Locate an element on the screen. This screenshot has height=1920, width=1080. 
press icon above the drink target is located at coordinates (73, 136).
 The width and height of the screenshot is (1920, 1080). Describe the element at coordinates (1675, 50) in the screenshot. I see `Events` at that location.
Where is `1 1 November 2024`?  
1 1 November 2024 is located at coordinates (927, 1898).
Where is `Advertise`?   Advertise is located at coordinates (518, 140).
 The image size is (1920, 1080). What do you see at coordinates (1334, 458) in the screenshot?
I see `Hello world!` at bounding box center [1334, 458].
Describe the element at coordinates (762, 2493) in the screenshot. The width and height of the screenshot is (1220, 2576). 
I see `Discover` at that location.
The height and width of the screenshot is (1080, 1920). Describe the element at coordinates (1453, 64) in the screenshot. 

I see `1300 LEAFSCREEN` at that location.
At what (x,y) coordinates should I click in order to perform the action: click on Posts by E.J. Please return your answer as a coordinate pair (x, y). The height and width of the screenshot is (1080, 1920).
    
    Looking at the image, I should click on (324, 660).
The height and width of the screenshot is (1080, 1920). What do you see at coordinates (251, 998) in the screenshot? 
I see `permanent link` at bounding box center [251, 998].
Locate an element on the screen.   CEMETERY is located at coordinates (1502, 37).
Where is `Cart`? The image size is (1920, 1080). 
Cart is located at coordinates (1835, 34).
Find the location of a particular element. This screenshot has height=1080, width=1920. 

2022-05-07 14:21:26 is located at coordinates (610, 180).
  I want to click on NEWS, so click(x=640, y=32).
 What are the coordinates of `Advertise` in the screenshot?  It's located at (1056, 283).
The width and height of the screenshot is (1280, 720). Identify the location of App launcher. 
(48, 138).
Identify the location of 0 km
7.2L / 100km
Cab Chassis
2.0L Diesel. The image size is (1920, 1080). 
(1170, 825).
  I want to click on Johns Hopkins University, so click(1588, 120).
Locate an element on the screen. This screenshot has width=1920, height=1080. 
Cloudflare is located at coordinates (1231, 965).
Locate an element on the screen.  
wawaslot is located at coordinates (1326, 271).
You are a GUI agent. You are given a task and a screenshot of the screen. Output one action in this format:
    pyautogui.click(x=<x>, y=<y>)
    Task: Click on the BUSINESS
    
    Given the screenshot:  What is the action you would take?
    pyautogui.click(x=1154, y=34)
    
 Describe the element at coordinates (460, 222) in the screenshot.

##############################

■ **Problem description**: Write out every line of the entries above as a JSON list of strings, one string per line, skipping blank lines.

■ **Written response**:
[
  "Locate an element on the screen. This screenshot has height=1920, width=1080. ",
  "press icon above the drink target is located at coordinates (73, 136).",
  " The width and height of the screenshot is (1920, 1080). Describe the element at coordinates (1675, 50) in the screenshot. I see `Events` at that location.",
  "Where is `1 1 November 2024`?  ",
  "1 1 November 2024 is located at coordinates (927, 1898).",
  "Where is `Advertise`?   Advertise is located at coordinates (518, 140).",
  " The image size is (1920, 1080). What do you see at coordinates (1334, 458) in the screenshot?",
  "I see `Hello world!` at bounding box center [1334, 458].",
  "Describe the element at coordinates (762, 2493) in the screenshot. The width and height of the screenshot is (1220, 2576). ",
  "I see `Discover` at that location.",
  "The height and width of the screenshot is (1080, 1920). Describe the element at coordinates (1453, 64) in the screenshot. ",
  "I see `1300 LEAFSCREEN` at that location.",
  "At what (x,y) coordinates should I click in order to perform the action: click on Posts by E.J. Please return your answer as a coordinate pair (x, y). The height and width of the screenshot is (1080, 1920).",
  "    Looking at the image, I should click on (324, 660).",
  "The height and width of the screenshot is (1080, 1920). What do you see at coordinates (251, 998) in the screenshot? ",
  "I see `permanent link` at bounding box center [251, 998].",
  "Locate an element on the screen.   CEMETERY is located at coordinates (1502, 37).",
  "Where is `Cart`? The image size is (1920, 1080). ",
  "Cart is located at coordinates (1835, 34).",
  "Find the location of a particular element. This screenshot has height=1080, width=1920. ",
  "2022-05-07 14:21:26 is located at coordinates (610, 180).",
  "  I want to click on NEWS, so click(x=640, y=32).",
  " What are the coordinates of `Advertise` in the screenshot?  It's located at (1056, 283).",
  "The width and height of the screenshot is (1280, 720). Identify the location of App launcher. ",
  "(48, 138).",
  "Identify the location of 0 km",
  "7.2L / 100km",
  "Cab Chassis",
  "2.0L Diesel. The image size is (1920, 1080). ",
  "(1170, 825).",
  "  I want to click on Johns Hopkins University, so click(1588, 120).",
  "Locate an element on the screen. This screenshot has width=1920, height=1080. ",
  "Cloudflare is located at coordinates (1231, 965).",
  "Locate an element on the screen.  ",
  "wawaslot is located at coordinates (1326, 271).",
  "You are a GUI agent. You are given a task and a screenshot of the screen. Output one action in this format:",
  "    pyautogui.click(x=<x>, y=<y>)",
  "    Task: Click on the BUSINESS",
  "    Given the screenshot:  What is the action you would take?",
  "    pyautogui.click(x=1154, y=34)",
  " Describe the element at coordinates (460, 222) in the screenshot."
]